I commend the Under-Secretary of State for Justice, the hon. Member for Croydon South (Chris Philp), on his hard work to pilot the Bill through its stages so far, and on having an open-door policy to my concerns and those of my hon. Friend the Member for East Lothian (Kenny MacAskill) about matters pertaining to sentencing in Scotland.
I also thank the hon. Members for Stockton North (Alex Cunningham) and for St Helens North (Conor McGinn); I enjoyed working with them on the Bill Committee, and it is always my pleasure to work with the hon. Member for Torfaen (Nick Thomas-Symonds) and the right hon. Member for Tottenham (Mr Lammy). We have a good working relationship, and I would like that to continue on other Bills as this Parliament goes on.
As I said earlier, terrorism is clearly reserved. The position of the Scottish National party is clear: we want to work hard with the UK Government to make sure that all communities in these islands are protected from the horrendous consequences of terrorism, but sentencing is devolved, and it is important that that is respected. I am grateful to Ministers for taking on board the concerns that I and my hon. Friend the Member for East Lothian raised about the order for lifelong restriction, and for bringing forward amendments to deal with those concerns. I am also grateful that there are ongoing discussions about the rather more difficult issue of polygraphs. In Scotland, we do not use them at present. My friend and colleague Humza Yousaf, the Justice Secretary, is in correspondence about that matter.
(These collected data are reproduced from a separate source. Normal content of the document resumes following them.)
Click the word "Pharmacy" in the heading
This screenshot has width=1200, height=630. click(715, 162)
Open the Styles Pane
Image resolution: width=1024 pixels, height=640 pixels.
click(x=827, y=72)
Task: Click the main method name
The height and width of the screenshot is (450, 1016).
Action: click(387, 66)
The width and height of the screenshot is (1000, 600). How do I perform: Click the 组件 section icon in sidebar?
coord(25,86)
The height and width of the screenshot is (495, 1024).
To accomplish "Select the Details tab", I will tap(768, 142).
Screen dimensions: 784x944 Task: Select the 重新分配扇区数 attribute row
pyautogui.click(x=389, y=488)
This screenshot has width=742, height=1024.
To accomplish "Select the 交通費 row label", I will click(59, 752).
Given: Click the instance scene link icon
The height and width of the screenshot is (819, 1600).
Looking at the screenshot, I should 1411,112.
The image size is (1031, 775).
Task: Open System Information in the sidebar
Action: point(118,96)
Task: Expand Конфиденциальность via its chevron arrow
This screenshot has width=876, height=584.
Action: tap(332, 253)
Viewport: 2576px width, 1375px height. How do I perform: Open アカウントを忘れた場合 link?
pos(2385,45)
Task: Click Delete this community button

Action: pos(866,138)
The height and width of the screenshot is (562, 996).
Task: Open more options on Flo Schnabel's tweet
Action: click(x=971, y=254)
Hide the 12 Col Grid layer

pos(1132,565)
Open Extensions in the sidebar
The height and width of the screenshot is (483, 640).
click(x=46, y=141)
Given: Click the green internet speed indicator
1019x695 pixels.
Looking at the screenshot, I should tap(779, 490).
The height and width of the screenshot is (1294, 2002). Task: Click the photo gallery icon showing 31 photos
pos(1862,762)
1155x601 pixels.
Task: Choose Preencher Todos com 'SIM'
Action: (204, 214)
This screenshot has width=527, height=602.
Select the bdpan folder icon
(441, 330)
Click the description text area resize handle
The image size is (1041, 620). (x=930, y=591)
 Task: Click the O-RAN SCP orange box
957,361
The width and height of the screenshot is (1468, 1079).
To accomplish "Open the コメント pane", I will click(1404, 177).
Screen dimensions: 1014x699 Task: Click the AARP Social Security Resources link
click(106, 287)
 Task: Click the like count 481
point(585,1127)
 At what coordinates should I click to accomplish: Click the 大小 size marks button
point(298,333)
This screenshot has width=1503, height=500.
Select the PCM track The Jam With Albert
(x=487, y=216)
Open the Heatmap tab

I add my own plea that we do not forget about the importance of rehabilitation and deradicalisation. There is not really anything about those things in the Bill. As I said earlier this afternoon, it is particularly important, when looking at children and younger offenders, that we devote thought and time to deradicalisation.
I have already made clear the Scottish National party’s concerns about the lack of a clear operational case for the changes being made in relation to TPIMs, and I suspect there will be more debate about that in the other place. That is not just the view of the SNP; the concern is shared by the Joint Committee on Human Rights and the Independent Reviewer of Terrorism Legislation. I will leave it at that for now, but we will no doubt be revisiting matters if any amendments come back from the Lords.